The respiratory situation in our patient was dire since she required high flow oxygen therapy to achieve a PaO2/FiO2 ofi50 mmHg, and she also needed inotropic support with dobutamine. This clinical picture rendered general anesthesia a potentially risky procedure, especially in terms of extubation failure4, severe hemodynamic complications, and prolonged ICU stay.
Under these circumstances, neuraxial anesthesia would be a fine choice; however, low molecular weight heparin (80 mg SQ) had been administered recently as a result of her cardiac surgery and acute arterial ischemia. This was in itself a contraindication for any neuraxial technique unless anticoagulation was reverted or sufficient time had elapsed in accordance with current guidelines (24 hours after full anticoagulation dose), which would have also been unadvisable because of the high thrombotic risk 5.
We opted for an ultrasound-guided sciatic nerve block because of the lowest chance of causing further deterioration of the patient's hemodynamic or respiratory status. Performing a peripheral nerve block also reduces postoperative pain, opioid consumption, and associated respiratory and gastrointestinal side effects. This translates into earlier discharge and a reduction in healthcare costs, and also enables early onset of motor and respiratory rehabilitation, a key factor for complete patient recovery 6. Complications of nerve blockade are rare, most nerve injuries are transient and do not always manifest with clinical symptoms, and ultrasound guidance provides an additional safety margin to avoid intraneural or intravascular injection of local anesthetics.
Sedation with dexmedetomidine was chosen because of its low association with significant impairment of the hemodynamic status or spontaneous ventilation, which needed to be preserved during the procedure 7. Low-dose ketamine boluses up to a total of 30 mg (0.4 mg/kg) were added for additional analgesia and to counteract the hemodynamic effects of dexmedetomidine. In unstable patients, an initial bolus of dexmedetomidine is not advisable due to potential secondary hypotension.
Of utmost importance is to maintain ICU support in the operating room, in this case with dobutamine as inotropic support, and high flow oxygen support.

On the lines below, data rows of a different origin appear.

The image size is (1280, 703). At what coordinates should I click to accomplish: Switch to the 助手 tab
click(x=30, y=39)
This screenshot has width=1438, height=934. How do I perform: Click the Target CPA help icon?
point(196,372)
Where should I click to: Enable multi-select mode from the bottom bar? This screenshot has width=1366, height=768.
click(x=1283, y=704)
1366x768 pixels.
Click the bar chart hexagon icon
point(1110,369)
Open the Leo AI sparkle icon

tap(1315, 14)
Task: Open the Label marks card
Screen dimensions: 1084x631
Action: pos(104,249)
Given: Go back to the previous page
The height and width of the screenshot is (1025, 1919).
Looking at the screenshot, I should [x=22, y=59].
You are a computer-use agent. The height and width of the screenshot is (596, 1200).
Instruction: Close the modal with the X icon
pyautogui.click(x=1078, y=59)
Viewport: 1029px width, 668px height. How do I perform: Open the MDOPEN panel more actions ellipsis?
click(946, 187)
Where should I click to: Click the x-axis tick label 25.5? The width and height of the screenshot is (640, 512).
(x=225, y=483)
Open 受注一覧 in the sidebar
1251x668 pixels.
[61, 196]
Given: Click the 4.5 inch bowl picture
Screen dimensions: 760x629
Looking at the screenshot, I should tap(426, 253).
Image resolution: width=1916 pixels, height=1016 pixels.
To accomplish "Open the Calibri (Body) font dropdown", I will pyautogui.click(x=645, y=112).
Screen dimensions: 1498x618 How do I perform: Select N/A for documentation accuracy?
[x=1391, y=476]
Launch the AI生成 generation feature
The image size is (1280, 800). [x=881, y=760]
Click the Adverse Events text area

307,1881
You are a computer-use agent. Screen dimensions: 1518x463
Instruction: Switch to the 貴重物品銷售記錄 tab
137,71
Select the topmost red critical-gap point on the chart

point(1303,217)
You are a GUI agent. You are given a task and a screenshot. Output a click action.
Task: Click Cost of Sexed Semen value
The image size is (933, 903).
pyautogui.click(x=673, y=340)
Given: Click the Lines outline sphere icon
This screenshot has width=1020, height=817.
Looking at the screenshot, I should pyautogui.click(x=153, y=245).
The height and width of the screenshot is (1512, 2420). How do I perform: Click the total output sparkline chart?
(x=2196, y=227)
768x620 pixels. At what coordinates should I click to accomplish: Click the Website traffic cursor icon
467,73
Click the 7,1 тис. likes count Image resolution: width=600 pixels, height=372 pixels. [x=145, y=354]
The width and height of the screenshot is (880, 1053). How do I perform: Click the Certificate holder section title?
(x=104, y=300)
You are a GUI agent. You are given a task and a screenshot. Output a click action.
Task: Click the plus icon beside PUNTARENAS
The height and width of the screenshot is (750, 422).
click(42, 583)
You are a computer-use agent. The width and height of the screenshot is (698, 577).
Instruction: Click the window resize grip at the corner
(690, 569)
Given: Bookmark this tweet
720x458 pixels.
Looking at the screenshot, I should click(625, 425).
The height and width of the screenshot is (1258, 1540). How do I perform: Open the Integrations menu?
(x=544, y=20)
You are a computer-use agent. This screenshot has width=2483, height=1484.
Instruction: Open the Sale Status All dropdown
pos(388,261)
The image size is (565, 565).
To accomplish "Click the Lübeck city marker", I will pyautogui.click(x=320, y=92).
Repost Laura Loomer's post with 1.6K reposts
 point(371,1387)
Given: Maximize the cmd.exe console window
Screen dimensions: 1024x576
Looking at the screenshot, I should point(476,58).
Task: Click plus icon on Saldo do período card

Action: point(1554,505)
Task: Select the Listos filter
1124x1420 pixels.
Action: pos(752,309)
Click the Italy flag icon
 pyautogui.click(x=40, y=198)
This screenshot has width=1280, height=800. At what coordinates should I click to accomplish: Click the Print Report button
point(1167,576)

In conclusion, regional anesthesia along with sedation is an optimal alternative in critically ill patients with a high probability of extubation failure or intraoperative hemodynamic instability. Each case needs to be assessed individually in order to consider distinct anesthesia techniques tailored to the particular conditions of patients admitted to an intensive care unit.
ETHICAL DISCLOSURES
Protection of human and animal subjects
The authors declare that no experiments were performed on humans or animals for this study. The authors declare that the procedures followed were in accordance with the regulations of the relevant clinical research ethics commit-tee and with those of the Code of Ethics of the World Medical Association (Declaration of Helsinki).